• [THE TASK] Write out exactly the lines of the entries below, from the first through the line containing "Expand the Noivelist account menu", and nothing beyond them.
Top of AVAILABLE DATA
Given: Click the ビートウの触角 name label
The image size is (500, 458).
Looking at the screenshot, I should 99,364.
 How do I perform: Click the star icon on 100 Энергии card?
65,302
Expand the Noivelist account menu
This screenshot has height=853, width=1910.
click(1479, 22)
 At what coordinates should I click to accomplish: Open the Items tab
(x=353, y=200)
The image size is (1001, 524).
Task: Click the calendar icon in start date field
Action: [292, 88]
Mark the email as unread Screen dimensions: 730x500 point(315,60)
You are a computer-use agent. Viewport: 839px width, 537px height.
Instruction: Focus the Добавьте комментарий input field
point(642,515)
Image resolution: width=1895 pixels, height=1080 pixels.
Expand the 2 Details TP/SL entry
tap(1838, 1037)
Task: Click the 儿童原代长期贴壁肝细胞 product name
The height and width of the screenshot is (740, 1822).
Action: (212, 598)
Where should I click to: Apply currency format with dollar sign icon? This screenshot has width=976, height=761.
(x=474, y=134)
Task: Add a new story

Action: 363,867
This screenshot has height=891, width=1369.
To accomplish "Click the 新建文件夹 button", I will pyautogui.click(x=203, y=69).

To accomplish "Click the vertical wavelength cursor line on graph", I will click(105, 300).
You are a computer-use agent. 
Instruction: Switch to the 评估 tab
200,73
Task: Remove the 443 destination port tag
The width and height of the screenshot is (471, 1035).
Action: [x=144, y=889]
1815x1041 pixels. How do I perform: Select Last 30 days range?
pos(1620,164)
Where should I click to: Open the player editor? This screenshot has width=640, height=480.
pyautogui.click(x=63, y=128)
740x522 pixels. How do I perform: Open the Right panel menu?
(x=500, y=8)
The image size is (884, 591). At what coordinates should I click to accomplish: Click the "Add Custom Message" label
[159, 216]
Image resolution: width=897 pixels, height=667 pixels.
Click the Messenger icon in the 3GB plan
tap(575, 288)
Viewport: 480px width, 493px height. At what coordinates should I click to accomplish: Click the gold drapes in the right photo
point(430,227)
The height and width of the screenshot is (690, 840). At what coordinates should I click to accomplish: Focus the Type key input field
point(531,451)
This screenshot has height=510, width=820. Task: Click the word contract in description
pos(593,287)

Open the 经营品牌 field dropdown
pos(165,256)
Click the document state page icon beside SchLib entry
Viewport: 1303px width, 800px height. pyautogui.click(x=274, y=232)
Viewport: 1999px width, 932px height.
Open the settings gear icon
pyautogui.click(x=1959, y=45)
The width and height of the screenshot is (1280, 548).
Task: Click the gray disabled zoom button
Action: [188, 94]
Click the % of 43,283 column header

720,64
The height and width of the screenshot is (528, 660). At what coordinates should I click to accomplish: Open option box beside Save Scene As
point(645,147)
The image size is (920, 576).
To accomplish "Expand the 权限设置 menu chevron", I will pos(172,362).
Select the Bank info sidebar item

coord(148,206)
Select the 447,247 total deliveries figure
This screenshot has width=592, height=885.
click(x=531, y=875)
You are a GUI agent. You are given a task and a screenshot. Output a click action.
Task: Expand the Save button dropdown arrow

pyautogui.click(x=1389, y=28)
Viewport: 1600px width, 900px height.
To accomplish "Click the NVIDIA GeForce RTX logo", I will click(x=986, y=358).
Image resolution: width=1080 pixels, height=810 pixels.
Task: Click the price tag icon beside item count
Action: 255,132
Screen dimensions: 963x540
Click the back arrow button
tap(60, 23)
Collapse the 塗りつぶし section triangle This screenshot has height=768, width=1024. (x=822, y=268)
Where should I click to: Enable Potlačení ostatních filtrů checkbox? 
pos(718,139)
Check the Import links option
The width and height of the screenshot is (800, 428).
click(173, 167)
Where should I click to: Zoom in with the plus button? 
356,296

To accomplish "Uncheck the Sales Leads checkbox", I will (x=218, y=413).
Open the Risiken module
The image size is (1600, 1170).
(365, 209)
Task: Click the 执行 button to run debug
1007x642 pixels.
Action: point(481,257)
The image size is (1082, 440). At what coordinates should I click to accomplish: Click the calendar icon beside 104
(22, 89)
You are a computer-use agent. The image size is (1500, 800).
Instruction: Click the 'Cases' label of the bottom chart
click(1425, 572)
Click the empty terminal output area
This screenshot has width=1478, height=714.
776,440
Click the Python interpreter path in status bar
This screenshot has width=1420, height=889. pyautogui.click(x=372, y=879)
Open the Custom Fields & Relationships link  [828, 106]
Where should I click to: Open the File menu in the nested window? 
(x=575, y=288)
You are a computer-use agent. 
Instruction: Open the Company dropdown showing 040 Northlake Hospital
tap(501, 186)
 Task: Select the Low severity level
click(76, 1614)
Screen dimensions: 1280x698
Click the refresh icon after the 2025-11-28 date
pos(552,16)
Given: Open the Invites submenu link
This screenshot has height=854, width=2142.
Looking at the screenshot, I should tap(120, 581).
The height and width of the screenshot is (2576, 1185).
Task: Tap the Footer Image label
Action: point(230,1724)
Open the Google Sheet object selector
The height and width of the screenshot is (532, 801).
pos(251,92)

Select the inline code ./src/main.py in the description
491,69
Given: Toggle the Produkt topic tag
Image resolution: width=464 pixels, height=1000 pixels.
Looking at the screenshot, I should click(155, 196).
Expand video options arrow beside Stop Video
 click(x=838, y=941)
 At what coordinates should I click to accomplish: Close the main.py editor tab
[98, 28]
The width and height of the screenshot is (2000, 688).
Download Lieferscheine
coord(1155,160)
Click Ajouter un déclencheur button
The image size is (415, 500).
Bottom of AVAILABLE DATA
• [EXERCISE OUTPUT]
Given: Click the ビートウの触角 name label
The image size is (500, 458).
Looking at the screenshot, I should 99,364.
 How do I perform: Click the star icon on 100 Энергии card?
65,302
Expand the Noivelist account menu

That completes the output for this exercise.